* [What is expected] For every line that contains the string "size", pull that line out of the material below.

* [Data records]
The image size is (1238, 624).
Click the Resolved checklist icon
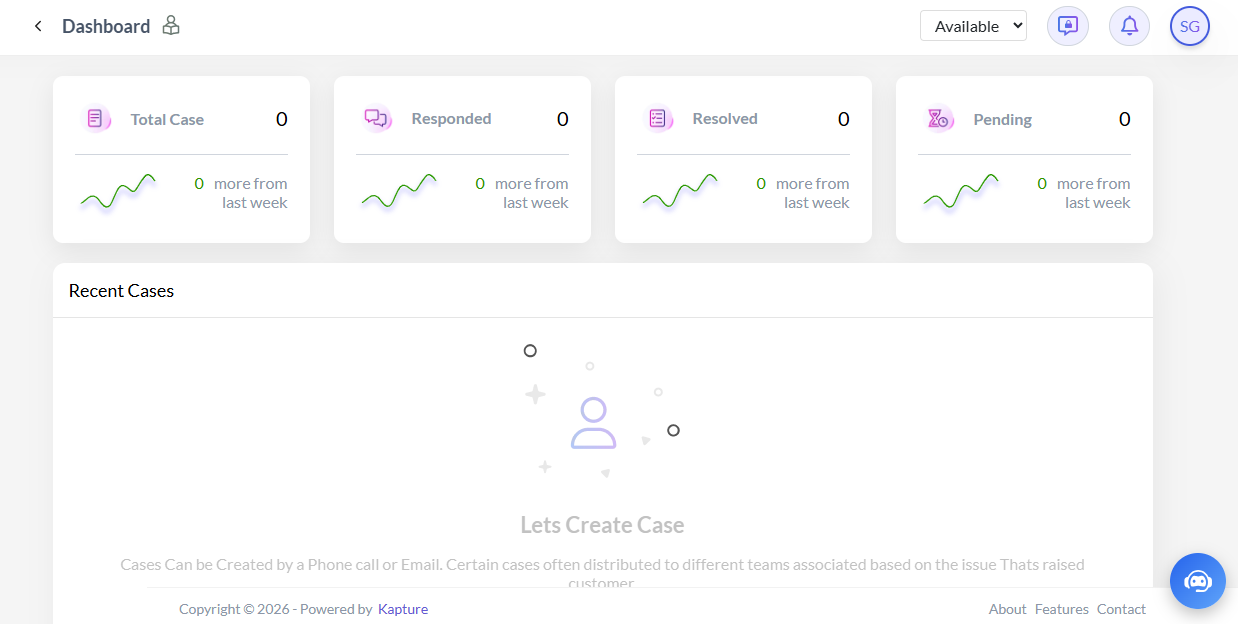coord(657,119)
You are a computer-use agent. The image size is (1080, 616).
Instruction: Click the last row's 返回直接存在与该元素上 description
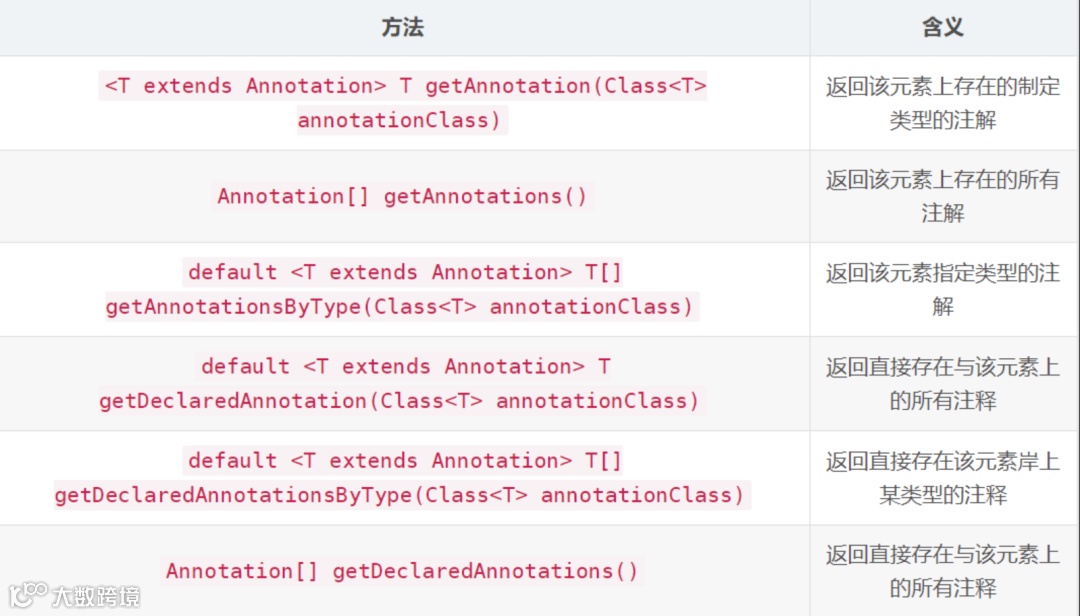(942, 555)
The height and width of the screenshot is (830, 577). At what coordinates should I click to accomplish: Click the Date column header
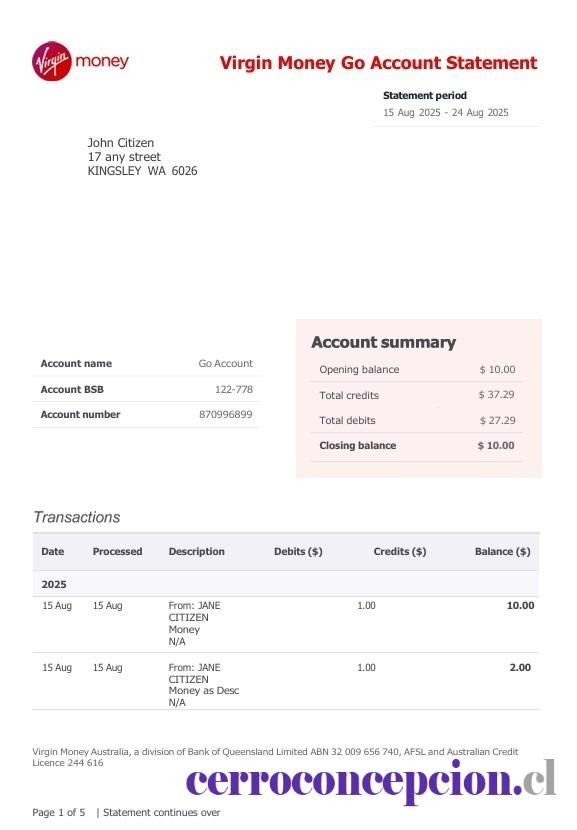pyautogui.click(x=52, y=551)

* [Response for this exercise]
The image size is (1238, 624).
You are a computer-use agent. The image size is (1080, 616).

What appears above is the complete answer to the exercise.